> On Jan 28, 2020, at 6:51 AM, Tom Lane <t...@sss.pgh.pa.us> wrote:
>
> Peter Eisentraut <peter.eisentr...@2ndquadrant.com> writes:
>> On 2020-01-28 04:05, Mark Dilger wrote:
>>> German uses both Sonnabend and Samstag for Saturday, so don’t you have to
>>> compare to a list of values anyway?
>
>> Yeah, good point. If it doesn't accept both "Sonnabend" and "Samstag",
>> then it's not really usable.
>
> If we're going to insist on that, then the entire patch is junk.

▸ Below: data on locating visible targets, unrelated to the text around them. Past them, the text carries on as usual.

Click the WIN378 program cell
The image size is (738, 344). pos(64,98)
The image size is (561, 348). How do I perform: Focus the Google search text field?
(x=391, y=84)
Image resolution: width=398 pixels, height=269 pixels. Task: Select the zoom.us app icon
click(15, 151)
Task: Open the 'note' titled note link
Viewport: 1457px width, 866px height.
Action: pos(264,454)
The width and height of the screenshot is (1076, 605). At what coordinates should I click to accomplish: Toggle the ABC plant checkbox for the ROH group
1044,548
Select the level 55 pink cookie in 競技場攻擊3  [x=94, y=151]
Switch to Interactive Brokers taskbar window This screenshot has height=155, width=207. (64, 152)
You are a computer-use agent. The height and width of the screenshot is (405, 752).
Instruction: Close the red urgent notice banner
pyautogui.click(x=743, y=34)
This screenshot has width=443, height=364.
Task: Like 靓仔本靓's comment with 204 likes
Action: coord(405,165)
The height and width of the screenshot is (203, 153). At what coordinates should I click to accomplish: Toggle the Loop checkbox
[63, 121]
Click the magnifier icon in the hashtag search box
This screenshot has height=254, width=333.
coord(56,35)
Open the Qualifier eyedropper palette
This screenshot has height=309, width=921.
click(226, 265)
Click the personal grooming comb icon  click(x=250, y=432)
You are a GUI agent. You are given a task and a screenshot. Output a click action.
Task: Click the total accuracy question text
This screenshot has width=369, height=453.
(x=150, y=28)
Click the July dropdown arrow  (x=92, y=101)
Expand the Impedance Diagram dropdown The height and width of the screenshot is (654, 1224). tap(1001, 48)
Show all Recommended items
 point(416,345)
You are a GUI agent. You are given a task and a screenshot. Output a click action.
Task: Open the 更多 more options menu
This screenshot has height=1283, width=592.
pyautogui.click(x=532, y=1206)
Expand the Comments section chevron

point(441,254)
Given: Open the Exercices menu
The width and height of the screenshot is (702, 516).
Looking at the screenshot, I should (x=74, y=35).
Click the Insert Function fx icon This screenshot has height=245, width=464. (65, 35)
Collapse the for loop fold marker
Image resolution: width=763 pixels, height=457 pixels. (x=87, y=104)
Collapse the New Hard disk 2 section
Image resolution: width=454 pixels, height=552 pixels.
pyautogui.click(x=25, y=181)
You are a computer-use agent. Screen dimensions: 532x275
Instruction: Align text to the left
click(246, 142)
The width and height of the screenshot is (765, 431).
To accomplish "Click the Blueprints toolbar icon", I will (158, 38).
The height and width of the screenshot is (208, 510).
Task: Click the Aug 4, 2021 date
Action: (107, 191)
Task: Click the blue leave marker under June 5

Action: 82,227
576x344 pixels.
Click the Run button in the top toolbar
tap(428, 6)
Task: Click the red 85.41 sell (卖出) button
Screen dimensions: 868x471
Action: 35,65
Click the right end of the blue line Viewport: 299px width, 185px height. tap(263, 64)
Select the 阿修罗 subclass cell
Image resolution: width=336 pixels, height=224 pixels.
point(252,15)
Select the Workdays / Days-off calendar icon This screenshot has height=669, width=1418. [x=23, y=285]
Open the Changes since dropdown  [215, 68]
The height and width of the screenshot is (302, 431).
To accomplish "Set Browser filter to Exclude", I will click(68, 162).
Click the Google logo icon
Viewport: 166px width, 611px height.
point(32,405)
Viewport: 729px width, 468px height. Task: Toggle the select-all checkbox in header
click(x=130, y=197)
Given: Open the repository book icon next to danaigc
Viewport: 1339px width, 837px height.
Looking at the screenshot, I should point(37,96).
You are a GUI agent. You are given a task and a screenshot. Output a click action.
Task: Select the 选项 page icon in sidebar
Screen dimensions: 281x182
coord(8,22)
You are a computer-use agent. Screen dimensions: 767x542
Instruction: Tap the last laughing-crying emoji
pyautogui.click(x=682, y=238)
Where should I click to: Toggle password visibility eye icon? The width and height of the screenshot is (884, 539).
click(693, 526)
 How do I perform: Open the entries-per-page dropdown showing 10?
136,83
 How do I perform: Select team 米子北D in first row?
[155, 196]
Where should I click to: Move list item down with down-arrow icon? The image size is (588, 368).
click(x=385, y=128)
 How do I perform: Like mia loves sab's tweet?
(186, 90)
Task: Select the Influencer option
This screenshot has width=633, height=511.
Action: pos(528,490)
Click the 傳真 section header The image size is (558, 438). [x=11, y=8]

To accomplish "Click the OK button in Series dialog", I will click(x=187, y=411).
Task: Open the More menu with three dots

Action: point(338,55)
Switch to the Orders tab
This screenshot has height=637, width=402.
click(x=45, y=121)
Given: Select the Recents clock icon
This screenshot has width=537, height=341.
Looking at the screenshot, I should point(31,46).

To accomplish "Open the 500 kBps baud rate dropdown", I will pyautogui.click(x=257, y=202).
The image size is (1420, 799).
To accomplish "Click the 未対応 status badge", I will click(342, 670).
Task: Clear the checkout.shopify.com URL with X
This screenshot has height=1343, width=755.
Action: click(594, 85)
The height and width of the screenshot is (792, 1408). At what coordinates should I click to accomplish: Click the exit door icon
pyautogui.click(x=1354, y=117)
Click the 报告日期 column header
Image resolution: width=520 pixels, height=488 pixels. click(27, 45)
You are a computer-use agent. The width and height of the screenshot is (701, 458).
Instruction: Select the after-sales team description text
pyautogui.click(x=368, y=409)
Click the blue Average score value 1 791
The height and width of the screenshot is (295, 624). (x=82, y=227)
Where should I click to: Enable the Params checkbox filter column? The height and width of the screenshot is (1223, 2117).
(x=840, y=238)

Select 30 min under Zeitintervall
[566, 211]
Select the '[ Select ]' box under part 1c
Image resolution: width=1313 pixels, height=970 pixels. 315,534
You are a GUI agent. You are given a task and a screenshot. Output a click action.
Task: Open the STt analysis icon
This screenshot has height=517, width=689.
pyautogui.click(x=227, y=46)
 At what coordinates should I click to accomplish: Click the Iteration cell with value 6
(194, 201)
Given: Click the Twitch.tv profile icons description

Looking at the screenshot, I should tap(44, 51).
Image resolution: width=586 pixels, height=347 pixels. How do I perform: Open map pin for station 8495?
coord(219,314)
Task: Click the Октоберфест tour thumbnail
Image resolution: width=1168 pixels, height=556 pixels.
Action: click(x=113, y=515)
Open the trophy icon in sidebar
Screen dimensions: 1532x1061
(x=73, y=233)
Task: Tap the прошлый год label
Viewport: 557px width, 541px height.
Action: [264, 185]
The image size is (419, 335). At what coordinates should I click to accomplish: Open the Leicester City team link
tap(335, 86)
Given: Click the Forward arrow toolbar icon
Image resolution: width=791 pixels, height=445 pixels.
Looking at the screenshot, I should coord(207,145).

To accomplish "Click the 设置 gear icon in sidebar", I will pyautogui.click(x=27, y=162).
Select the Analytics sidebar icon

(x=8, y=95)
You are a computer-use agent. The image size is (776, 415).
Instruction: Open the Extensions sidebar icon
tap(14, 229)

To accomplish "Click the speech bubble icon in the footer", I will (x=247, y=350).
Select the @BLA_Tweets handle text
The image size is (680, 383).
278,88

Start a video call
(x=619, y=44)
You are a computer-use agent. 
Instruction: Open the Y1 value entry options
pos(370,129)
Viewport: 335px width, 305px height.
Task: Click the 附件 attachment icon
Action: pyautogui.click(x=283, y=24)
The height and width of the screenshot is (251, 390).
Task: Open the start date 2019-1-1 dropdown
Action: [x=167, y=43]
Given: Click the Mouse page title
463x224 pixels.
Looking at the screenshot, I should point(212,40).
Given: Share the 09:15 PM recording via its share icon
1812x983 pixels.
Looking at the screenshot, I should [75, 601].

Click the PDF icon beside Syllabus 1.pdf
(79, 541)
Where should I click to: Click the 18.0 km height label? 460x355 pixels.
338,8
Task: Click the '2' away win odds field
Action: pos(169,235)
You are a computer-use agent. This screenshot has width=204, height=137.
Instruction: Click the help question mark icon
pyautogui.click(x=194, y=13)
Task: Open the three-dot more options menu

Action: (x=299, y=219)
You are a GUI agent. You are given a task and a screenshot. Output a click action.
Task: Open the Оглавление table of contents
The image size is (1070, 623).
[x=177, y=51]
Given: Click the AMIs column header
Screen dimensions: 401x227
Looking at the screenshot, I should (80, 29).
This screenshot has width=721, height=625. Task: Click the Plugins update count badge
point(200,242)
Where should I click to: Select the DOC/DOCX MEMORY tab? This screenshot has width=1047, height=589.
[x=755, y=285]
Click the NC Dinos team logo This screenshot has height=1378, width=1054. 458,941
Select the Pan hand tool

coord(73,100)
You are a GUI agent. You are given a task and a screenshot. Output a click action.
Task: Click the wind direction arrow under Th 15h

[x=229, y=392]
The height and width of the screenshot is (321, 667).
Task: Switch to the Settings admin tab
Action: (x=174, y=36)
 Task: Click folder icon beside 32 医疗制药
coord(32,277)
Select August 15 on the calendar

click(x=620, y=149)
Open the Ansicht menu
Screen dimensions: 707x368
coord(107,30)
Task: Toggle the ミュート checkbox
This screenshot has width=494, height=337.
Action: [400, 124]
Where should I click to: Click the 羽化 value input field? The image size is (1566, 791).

I’m not insisting, just asking about the design. If it only works with one
name supported per weekday per language, and per month per language, I’m not
going to object. I was just curious if you were going to support multiple
names anyway, and if that made the question about the Greek case folding less
pressing.
> Indeed, I don't even know where we could get the knowledge of which
> name(s) to accept, because strftime is surely only going to tell us
> one of them.
I haven’t played with this yet, but per the manual page for strftime_l:
> %A is replaced by national representation of the full weekday name.
>
> %a is replaced by national representation of the abbreviated weekday
> name.
>
> %B is replaced by national representation of the full month name.
>
> %b is replaced by national representation of the abbreviated month
> name.
Which I think gives you just the preferred name, by whatever means the library
decides which of Sonnabend/Samstag is the preferred name. But then the manual
page goes on to say:
> %E* %O*
> POSIX locale extensions. The sequences %Ec %EC %Ex %EX %Ey %EY
> %Od %Oe %OH %OI %Om %OM %OS %Ou %OU %OV %Ow %OW %Oy are supposed to provide
> alternate representations.
>
> Additionally %OB implemented to represent alternative months names
> (used standalone, without day mentioned).
This is the part I haven’t played with, but it sounds like it can handle at
least one alternate name. Perhaps you can get the alternates this way?